### Problema breve A
Según el artículo, ¿qué era lo único que ponía en tela de juicio el primer documental de la ARD?
### Problema breve B
Resume de forma más breve el párrafo del artículo que empieza con "Porque la alternativa habría sido", conservando sus datos principales.
### Problema breve C
Reproduce sin cambios el tramo del artículo que va desde "Porque la alternativa" hasta "a su cauce.".

Y es que si se instaurasen las medidas que proponen expertos en la materia, en los Juegos de Río no podría participar gran número de la cúspide atlética mundial, y no sólo los rusos. En los últimos veinticinco años, el atletismo profesional ha dado tal salto cualitativo en lo que a popularidad y remuneraciones se refiere, que se ha convertido en un negocio más que jugoso para todas las partes implicadas. Y a ver quién es el guapo que desmonta el tinglado. Así que ante las revelaciones del primer documental de la ARD, que sólo ponía en tela de juicio el dopaje sistemático en Rusia, se ha optado por una conveniente ceguera frente a las afirmaciones del segundo documental, que ya extendía  la sospecha a más países, y se ha optado por darle el palo a Rusia, no por ejemplarizante, sino porque era una cosa plenamente decidida de mucho antes. De cuando Occidente decidió ponerse al lado de los facinerosos de Ucrania para hacer frente al poderío ruso y su exhibición de músculo politico-militar.

Porque la alternativa habría sido suspender toda la competición atlética de los próximos Juegos Olímpicos hasta que se aclarase la cuestión del dopaje sistemático de las élites. Lo cual comprendo que hubiera sido un desastre en todos los sentidos, y especialmente en el económico, que no hubieran tolerado ni las todopoderosas marcas comerciales deportivas ni las grandes cadenas de televisión que han abonado los derechos de retransmisión. Así que lo mejor es darle el guantazo al que ya estaba previsto hacerlo, pasarle un paño por la cara al movimiento olímpico y dejar que las cosas vuelvan lentamente a su cauce.

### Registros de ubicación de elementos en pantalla
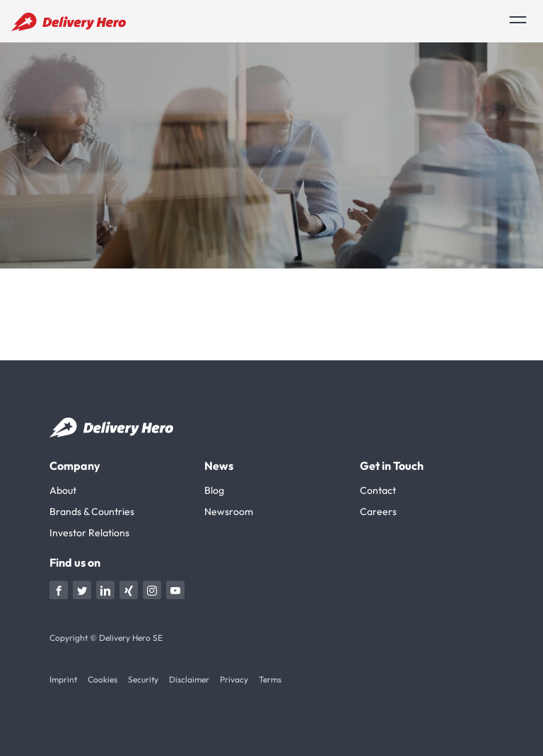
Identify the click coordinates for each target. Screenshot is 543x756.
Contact (378, 490)
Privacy (234, 679)
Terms (270, 679)
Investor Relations (89, 533)
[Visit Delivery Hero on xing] (129, 590)
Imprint (63, 679)
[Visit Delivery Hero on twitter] (82, 590)
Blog (214, 490)
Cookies (103, 679)
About (63, 490)
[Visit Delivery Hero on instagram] (152, 590)
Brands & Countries (92, 512)
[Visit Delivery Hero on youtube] (175, 590)
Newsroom (228, 512)
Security (143, 679)
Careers (378, 512)
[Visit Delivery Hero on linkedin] (105, 590)
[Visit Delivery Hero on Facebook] (59, 590)
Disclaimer (189, 679)
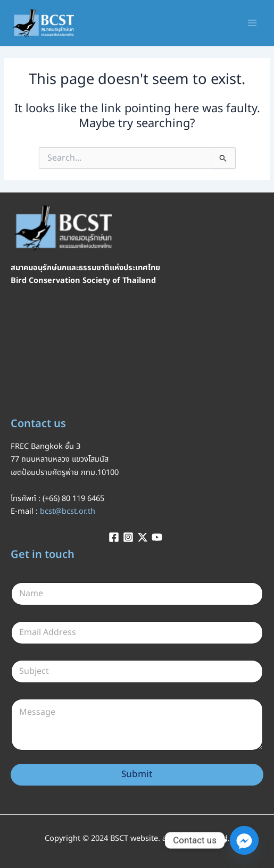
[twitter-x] (144, 537)
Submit (137, 774)
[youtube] (159, 537)
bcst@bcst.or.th (68, 512)
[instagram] (130, 537)
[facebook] (115, 537)
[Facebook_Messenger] (244, 840)
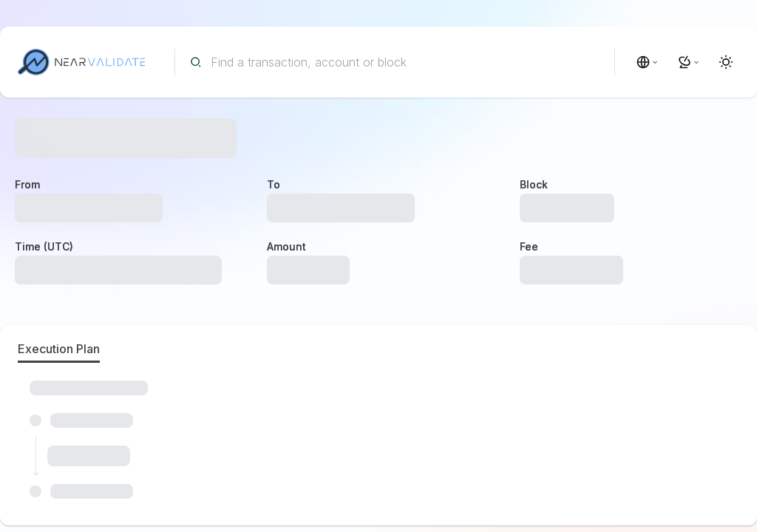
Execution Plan (58, 349)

### Resultado de la tarea A
El dopaje sistemático en Rusia.

### Resultado de la tarea B
La alternativa habría sido suspender toda la competición atlética de los próximos Juegos Olímpicos hasta aclarar el dopaje sistemático de las élites. Eso habría sido un desastre, sobre todo económico, que no habrían tolerado ni las grandes marcas deportivas ni las cadenas de televisión que pagaron los derechos de retransmisión. Por eso se opta por castigar a quien ya estaba previsto, lavarle la cara al movimiento olímpico y dejar que todo vuelva poco a poco a su cauce.

### Resultado de la tarea C
Porque la alternativa habría sido suspender toda la competición atlética de los próximos Juegos Olímpicos hasta que se aclarase la cuestión del dopaje sistemático de las élites. Lo cual comprendo que hubiera sido un desastre en todos los sentidos, y especialmente en el económico, que no hubieran tolerado ni las todopoderosas marcas comerciales deportivas ni las grandes cadenas de televisión que han abonado los derechos de retransmisión. Así que lo mejor es darle el guantazo al que ya estaba previsto hacerlo, pasarle un paño por la cara al movimiento olímpico y dejar que las cosas vuelvan lentamente a su cauce.